[THE INPUT]

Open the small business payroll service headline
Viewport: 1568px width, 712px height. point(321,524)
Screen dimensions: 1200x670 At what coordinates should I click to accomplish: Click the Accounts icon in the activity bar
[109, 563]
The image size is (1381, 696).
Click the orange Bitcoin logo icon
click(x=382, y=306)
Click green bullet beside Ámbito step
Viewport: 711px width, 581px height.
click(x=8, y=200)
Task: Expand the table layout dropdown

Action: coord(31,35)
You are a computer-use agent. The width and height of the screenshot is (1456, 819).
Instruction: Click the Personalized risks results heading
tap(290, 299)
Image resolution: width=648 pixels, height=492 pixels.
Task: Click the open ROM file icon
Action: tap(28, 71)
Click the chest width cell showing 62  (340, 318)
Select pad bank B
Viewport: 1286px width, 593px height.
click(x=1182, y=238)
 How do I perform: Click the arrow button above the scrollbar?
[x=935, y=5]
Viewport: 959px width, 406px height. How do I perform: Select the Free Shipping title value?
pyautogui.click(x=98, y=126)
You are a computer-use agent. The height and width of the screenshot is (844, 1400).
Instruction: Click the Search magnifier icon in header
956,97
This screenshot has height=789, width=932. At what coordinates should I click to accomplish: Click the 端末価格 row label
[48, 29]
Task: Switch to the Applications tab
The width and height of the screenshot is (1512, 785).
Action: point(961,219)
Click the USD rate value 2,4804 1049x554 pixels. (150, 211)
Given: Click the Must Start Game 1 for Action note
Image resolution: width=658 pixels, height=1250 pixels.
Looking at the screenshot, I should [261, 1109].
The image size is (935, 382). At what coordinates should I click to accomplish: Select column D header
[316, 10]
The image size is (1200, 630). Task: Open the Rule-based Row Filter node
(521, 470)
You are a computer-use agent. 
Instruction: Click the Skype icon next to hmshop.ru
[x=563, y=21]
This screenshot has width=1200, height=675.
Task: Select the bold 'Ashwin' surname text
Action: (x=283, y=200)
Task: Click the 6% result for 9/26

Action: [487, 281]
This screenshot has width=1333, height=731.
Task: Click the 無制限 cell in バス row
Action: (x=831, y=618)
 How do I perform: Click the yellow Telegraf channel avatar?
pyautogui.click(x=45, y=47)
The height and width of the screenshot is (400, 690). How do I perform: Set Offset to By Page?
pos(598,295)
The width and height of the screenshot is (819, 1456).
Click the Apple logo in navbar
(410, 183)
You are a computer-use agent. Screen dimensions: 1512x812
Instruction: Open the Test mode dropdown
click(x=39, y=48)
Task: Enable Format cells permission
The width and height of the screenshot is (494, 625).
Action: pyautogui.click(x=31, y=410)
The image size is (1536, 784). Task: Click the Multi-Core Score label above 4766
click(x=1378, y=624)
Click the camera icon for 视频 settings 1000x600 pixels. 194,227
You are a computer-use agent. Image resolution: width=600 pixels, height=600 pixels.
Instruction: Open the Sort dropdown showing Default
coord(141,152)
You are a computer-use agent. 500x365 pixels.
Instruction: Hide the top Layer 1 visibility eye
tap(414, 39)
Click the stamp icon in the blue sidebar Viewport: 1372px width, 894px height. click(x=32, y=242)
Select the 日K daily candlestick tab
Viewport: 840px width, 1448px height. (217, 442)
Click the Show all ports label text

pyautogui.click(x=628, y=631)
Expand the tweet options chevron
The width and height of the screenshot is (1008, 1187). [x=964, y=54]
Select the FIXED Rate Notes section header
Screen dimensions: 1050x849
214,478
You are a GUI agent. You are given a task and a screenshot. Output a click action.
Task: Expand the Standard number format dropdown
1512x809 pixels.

[/THE INPUT]

TASK OBJECTIVE ->
Go through the material above, find each line with the string "computer", and copy it.

EXERCISE ANSWER ->
You are a computer-use agent. The width and height of the screenshot is (1456, 819).
You are a computer-use agent. The height and width of the screenshot is (844, 1400).
You are a computer-use agent. 
You are a computer-use agent. Screen dimensions: 1512x812
You are a computer-use agent. Image resolution: width=600 pixels, height=600 pixels.
You are a computer-use agent. 500x365 pixels.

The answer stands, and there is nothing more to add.